For some reason, our apathetic and impermeable friends do not feel pain from others' attacks. This is in no small part because their self-esteem issues are inverse to ours: they actually have some. They already know that when people mouth off to them, that they're full of it, and don't know what they're talking about. They already know that they cannot be turned into what bullies think of them because they don't grant the bullies any power. They don't get offended by what the bullies say because, in their minds, whatever the bullies say to them is internally translated as, "I need to insult you because it's the only way to cope with my own shortcomings, and because I know I can't hold a candle to you." Or maybe because those who try to bully them come off as so pathetic and nonthreatening to be perceived as comical.
That's really the key right there: They don't grant the bullies any power! When we have low self-esteem, it's only too easy to grant bullies power because we keep forgetting that we have our own!
Remember that you have just as much power as they do, if not more! The "we don't care" crowd has been storing, conserving, and accumulating power while we've been draining ours. We need to get up to speed and power up big time!
How you figure? I refer you all once again to the Four Pillars: I Exist, I Matter, I Belong, I Deserve. The "we don't care" types already know this about themselves, and always have. Since they don't need to have that general concept of self reinforced, this blog is not meant for their perusal. It is we, the mere mortals of this realm, who need to be reminded of our own self-worth in order to reach the same level as our "with-it" and "together" compatriots.

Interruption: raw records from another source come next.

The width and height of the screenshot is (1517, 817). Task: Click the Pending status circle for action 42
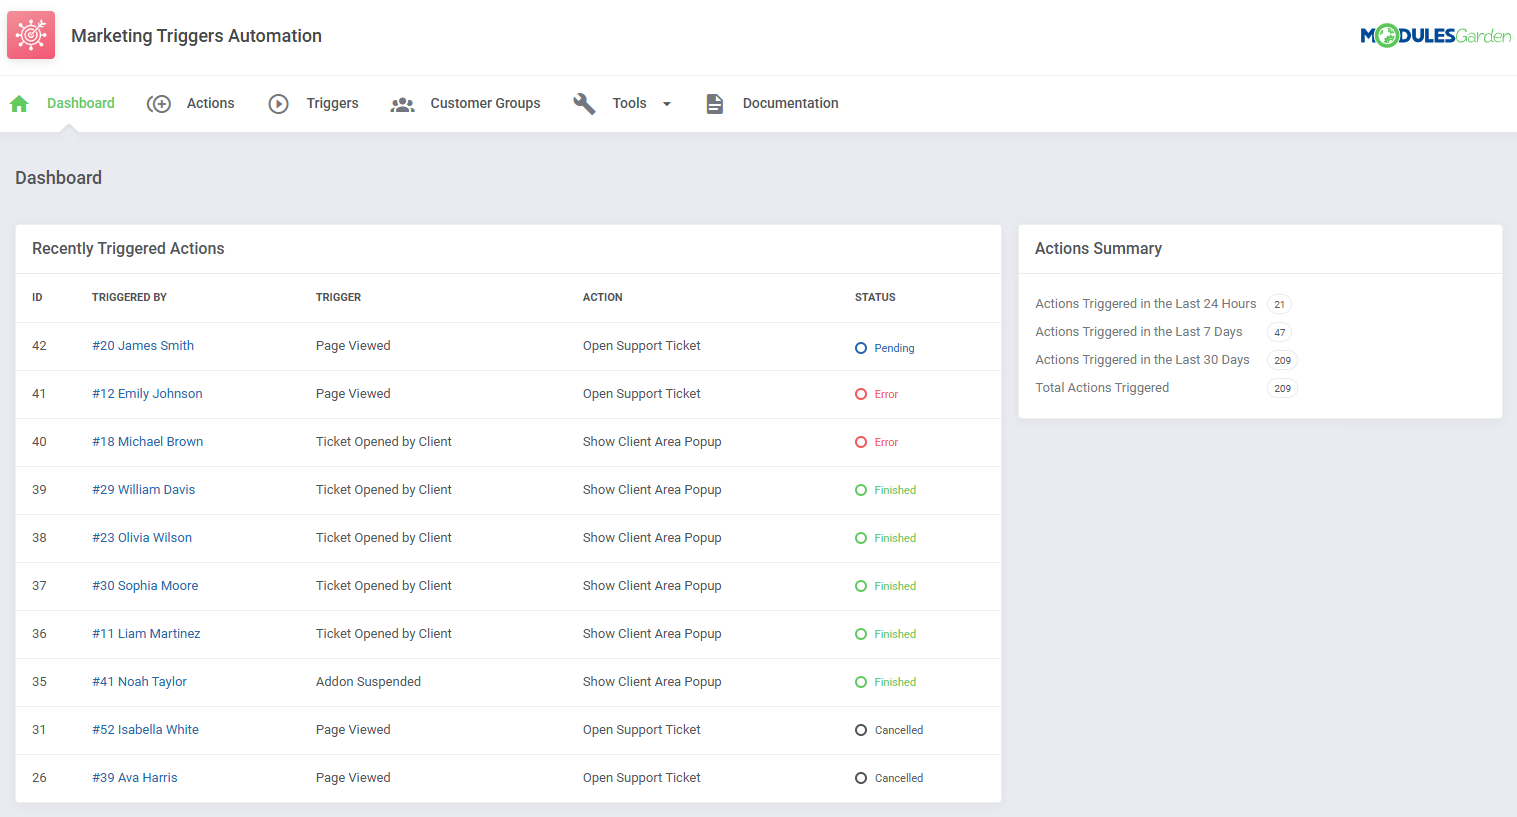(859, 347)
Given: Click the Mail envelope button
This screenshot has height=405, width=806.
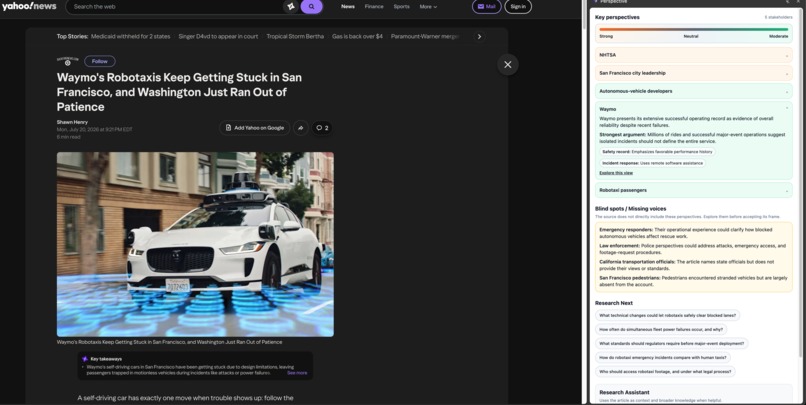Looking at the screenshot, I should (x=486, y=7).
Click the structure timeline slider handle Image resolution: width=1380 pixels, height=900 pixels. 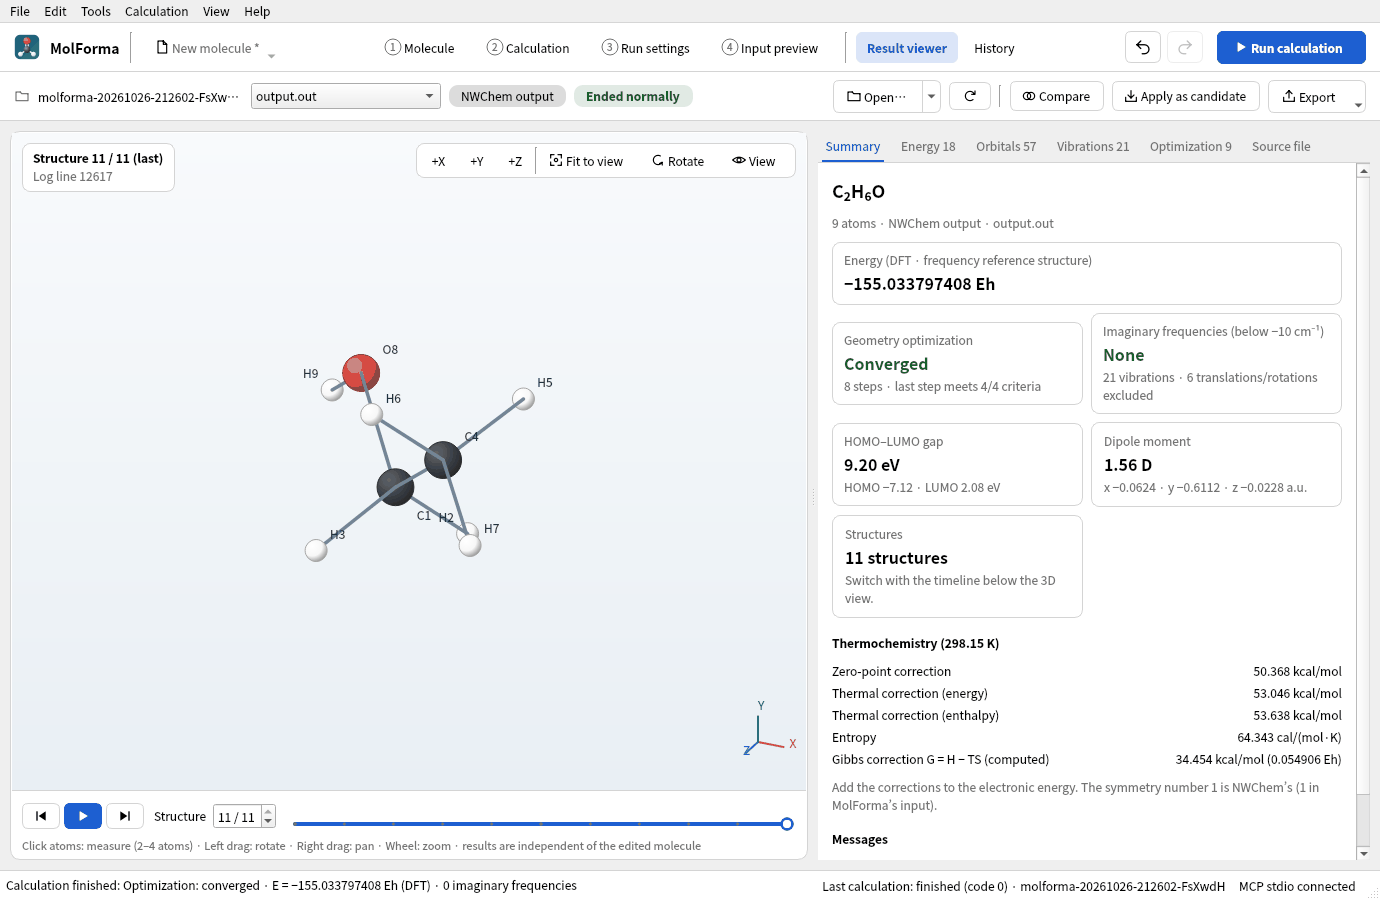[787, 824]

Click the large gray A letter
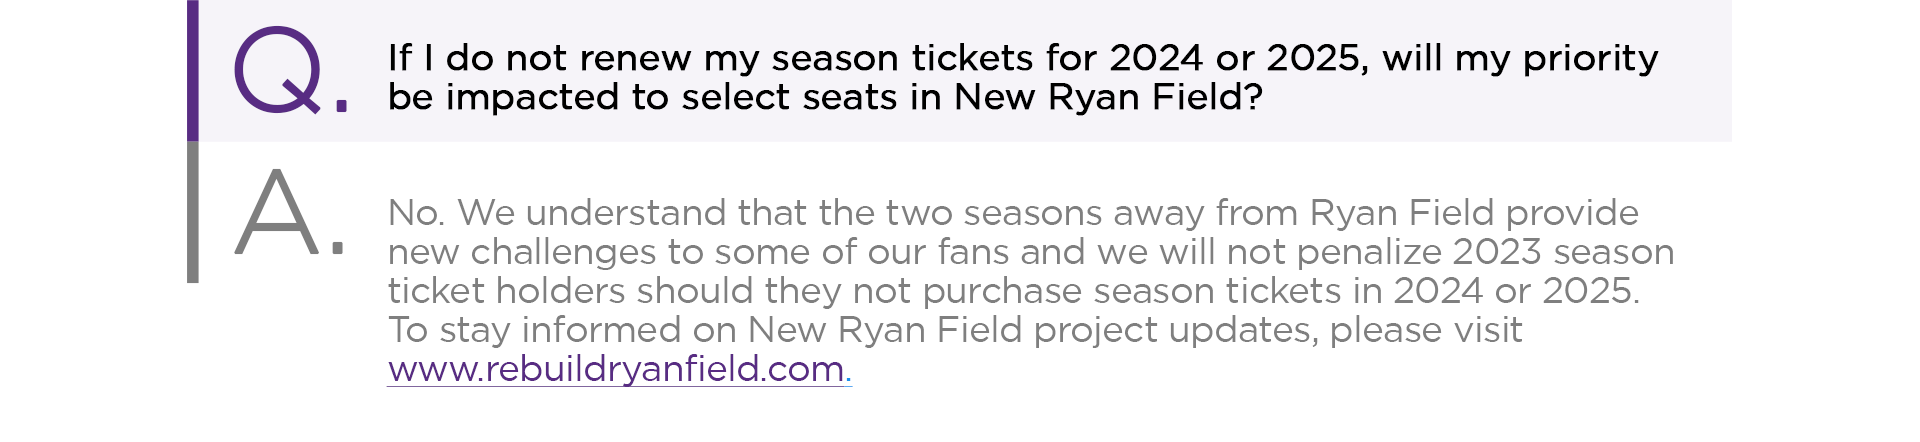[x=276, y=213]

But DON'T misunderstand me. This does not negate everything else I've been talking about. And, once again, it does not let the bullies and gangsters of this world off the hook for their crimes and misdemeanors. What I am saying is that with the Four Pillars, and their continuous repetition and reinforcement, you will be at a stronger vantage point to deal with the constant adversaries we all face. Fight them by generating your own power, not by giving them more of their own to use! And continue to fight them by seeking punishment and consequences for their misdeeds!
(but, but why? If they don't bother you, why would you WANT to punish them? Why do you care?)
That is still the one difference that remains between us and our resilient comrades: WE know how the pain feels, and THEY never will. It is not an issue that affects them, but it most definitely affects us. This is why we must fight this battle on two fronts: to promote and increase our own power, and to dismantle and cancel that of our adversaries.
And by the way, for some amazing anti-bullying advice, check out the anti-bully blog posted by Dr. Benjamin Leichtling: http://www.bulliesbegoneblog.com/
Feel free to comment, as always!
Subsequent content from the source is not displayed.